*Work to do*
Reproduce the data starting at the line that contains "The height and" and ending at the line that contains "coord(1087,328)", renaming "Role" to "Status" and leaving all else unchanged.

*Data lines*
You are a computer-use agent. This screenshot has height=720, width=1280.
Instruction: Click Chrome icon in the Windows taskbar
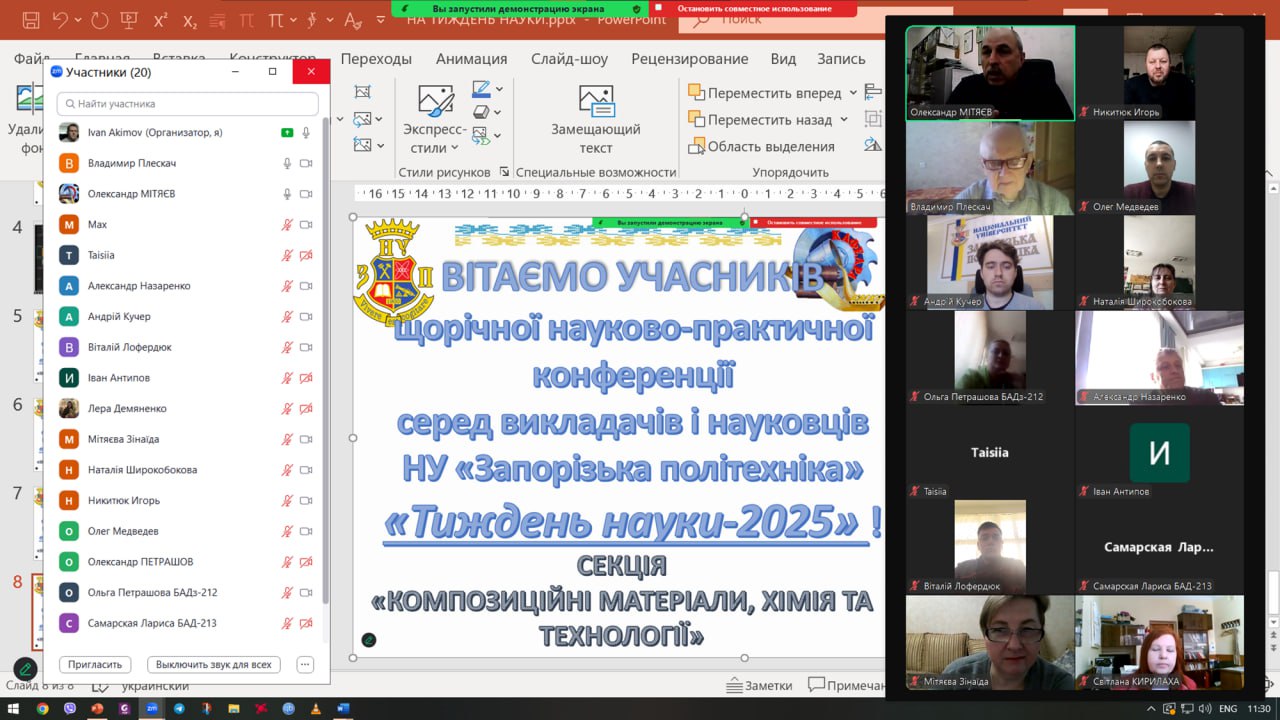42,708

--

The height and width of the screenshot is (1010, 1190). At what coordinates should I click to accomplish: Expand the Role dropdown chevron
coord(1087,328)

*Output*
The height and width of the screenshot is (1010, 1190). At what coordinates should I click to accomplish: Expand the Status dropdown chevron
coord(1087,328)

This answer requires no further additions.